= Goal of the exercise =
Make an exact copy of the records, with the images left out.

= Material provided =
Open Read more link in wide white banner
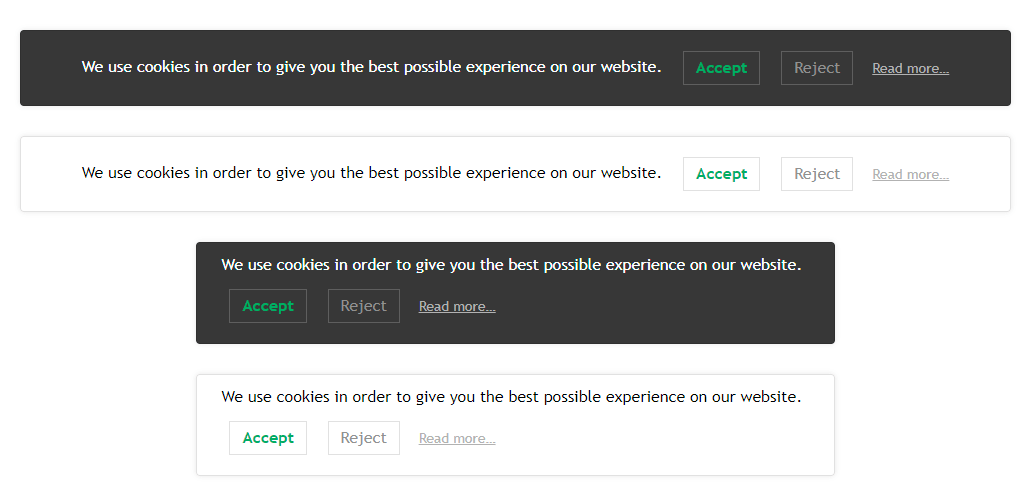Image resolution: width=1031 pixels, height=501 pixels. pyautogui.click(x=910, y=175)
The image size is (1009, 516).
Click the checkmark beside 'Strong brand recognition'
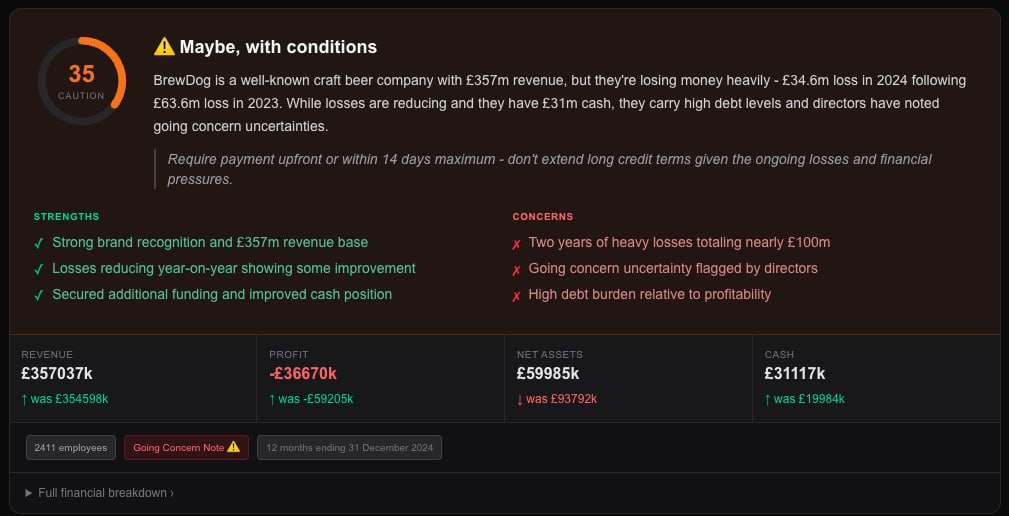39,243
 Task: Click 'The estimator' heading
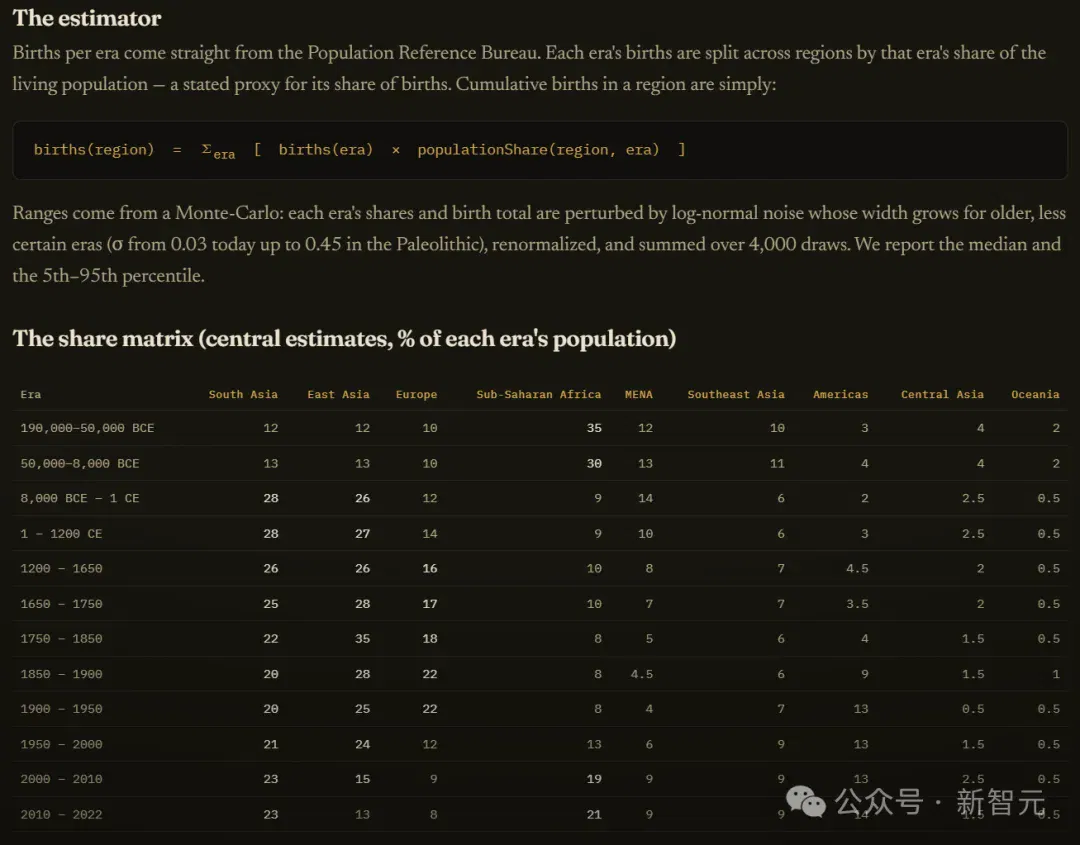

= Your response =
Open Read more link in wide white banner
Image resolution: width=1031 pixels, height=501 pixels. pyautogui.click(x=910, y=175)
The image size is (1009, 516).
Click the checkmark beside 'Strong brand recognition'
39,243
 Task: Click 'The estimator' heading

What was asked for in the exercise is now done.